Given problem:
Identify every row that contains the string "Política" and copy each such row in full.

Data entries:
* BEGIN *
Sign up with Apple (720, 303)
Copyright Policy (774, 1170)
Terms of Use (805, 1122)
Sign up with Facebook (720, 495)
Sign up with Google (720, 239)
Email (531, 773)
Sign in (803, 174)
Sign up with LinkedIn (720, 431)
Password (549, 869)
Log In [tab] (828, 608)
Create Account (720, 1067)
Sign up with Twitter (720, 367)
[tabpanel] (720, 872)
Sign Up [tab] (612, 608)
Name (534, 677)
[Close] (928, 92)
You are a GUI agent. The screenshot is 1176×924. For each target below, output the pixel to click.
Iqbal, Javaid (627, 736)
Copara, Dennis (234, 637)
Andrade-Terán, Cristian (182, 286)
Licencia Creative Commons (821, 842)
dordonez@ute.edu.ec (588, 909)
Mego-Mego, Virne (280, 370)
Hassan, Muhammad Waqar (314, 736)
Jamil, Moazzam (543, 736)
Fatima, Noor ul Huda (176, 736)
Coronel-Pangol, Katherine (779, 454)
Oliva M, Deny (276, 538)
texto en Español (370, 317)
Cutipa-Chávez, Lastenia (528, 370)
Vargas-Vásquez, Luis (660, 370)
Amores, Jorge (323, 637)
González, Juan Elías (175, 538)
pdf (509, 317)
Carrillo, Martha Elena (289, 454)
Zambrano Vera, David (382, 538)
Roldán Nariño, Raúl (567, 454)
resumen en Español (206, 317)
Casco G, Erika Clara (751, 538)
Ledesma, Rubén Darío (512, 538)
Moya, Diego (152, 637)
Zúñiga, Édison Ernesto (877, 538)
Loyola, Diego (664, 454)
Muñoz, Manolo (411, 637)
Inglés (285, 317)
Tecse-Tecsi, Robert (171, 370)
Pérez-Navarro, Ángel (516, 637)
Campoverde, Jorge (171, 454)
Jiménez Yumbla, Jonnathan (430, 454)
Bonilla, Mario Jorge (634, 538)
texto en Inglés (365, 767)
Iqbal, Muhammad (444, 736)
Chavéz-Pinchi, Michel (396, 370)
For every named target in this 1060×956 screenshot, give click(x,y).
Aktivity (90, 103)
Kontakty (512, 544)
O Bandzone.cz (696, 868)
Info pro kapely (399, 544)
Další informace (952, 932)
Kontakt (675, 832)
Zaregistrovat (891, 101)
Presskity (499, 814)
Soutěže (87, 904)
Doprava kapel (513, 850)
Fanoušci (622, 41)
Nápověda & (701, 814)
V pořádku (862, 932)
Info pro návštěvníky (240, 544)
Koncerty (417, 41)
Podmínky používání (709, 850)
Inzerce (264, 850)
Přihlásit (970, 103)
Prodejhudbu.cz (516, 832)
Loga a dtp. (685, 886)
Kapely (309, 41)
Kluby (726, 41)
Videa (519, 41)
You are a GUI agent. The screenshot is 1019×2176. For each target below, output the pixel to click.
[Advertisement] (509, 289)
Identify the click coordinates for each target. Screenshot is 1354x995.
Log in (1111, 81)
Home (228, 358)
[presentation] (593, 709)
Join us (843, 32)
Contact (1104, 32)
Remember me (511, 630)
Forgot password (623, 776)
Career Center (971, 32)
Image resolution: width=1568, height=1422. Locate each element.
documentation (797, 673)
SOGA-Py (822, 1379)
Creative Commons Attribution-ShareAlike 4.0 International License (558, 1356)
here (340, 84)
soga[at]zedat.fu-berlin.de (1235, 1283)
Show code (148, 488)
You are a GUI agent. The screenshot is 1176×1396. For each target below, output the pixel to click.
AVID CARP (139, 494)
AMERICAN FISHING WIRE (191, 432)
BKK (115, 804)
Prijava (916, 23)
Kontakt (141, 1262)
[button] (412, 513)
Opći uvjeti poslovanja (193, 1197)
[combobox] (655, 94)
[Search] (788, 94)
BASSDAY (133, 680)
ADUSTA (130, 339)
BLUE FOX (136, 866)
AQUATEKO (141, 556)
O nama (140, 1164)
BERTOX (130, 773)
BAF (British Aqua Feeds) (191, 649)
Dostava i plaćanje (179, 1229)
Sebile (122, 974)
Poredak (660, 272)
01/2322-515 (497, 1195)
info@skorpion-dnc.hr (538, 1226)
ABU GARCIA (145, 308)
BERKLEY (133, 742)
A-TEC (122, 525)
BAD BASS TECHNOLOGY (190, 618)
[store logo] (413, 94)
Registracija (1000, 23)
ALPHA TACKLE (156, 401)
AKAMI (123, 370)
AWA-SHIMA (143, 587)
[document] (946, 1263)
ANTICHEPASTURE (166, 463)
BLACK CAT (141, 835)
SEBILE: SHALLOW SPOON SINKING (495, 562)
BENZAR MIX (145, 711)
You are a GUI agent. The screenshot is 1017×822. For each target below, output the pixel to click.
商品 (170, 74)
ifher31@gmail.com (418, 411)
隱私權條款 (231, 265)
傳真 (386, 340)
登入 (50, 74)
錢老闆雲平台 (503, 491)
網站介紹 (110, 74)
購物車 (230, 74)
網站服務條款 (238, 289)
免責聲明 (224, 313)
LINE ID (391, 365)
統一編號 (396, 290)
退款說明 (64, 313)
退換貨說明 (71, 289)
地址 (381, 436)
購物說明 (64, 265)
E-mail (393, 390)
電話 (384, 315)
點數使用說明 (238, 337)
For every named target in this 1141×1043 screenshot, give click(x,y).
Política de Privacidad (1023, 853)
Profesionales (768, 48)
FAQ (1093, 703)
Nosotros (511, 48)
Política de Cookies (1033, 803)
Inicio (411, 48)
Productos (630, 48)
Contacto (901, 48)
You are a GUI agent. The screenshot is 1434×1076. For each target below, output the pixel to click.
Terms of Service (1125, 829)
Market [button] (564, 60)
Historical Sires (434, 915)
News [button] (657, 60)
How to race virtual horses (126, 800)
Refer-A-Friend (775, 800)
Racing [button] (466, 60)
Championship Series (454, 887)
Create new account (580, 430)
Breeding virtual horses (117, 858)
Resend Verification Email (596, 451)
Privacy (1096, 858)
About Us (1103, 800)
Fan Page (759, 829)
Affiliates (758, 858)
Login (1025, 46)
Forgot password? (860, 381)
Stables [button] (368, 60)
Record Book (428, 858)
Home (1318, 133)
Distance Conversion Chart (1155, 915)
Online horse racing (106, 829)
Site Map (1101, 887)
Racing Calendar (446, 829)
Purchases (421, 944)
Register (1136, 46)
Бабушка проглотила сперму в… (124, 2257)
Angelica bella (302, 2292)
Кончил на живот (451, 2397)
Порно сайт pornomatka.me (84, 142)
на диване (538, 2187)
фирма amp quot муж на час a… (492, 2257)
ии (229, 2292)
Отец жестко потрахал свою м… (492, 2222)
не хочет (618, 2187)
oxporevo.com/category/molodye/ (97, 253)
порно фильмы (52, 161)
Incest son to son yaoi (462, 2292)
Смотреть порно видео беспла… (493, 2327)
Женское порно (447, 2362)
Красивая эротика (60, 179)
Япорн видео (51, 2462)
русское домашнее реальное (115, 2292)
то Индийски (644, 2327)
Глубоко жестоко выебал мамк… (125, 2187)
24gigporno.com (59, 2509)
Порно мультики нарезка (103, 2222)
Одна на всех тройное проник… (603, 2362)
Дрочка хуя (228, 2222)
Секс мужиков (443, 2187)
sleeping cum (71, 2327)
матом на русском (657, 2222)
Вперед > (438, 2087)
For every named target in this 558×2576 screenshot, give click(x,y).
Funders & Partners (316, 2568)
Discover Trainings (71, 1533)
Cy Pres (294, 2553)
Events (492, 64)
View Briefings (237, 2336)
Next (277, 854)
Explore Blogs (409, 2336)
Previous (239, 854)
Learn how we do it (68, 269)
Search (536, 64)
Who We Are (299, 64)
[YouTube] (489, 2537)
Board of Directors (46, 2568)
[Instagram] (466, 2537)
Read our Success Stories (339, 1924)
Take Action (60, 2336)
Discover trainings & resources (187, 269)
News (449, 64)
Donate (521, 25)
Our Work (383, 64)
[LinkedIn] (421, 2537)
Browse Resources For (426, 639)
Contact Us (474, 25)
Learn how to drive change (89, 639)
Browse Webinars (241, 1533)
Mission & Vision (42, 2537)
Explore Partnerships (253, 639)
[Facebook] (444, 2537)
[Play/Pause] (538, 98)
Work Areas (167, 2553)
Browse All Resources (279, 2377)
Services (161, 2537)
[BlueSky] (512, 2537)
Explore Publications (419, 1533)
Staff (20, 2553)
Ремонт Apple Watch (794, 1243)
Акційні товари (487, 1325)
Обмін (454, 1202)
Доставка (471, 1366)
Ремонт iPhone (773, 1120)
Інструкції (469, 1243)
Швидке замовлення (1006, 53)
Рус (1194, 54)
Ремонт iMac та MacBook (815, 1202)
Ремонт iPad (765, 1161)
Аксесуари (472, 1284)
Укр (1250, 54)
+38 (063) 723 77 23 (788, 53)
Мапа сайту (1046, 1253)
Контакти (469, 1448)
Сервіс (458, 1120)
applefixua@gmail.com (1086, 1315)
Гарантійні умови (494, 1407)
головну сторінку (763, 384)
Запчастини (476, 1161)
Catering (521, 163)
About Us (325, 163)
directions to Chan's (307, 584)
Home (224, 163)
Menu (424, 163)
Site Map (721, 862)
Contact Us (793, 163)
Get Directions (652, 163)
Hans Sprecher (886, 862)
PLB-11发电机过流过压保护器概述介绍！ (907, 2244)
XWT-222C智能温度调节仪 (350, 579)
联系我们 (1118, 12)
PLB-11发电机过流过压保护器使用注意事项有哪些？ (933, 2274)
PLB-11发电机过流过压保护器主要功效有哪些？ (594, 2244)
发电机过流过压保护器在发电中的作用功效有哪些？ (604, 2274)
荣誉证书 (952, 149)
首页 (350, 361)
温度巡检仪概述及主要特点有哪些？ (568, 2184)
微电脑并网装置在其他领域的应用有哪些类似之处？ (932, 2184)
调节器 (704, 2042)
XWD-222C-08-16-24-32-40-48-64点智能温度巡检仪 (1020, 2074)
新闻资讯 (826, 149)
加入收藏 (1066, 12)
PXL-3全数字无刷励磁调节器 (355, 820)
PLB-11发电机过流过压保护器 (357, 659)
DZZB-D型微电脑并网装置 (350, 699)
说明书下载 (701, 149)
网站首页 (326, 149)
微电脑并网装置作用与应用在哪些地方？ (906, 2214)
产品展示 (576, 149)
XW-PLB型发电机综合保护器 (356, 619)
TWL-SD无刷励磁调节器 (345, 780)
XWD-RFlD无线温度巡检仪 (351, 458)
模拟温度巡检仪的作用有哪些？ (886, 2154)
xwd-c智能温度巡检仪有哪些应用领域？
* END *
Full solution:
Política de Privacidad (1023, 853)
Política de Cookies (1033, 803)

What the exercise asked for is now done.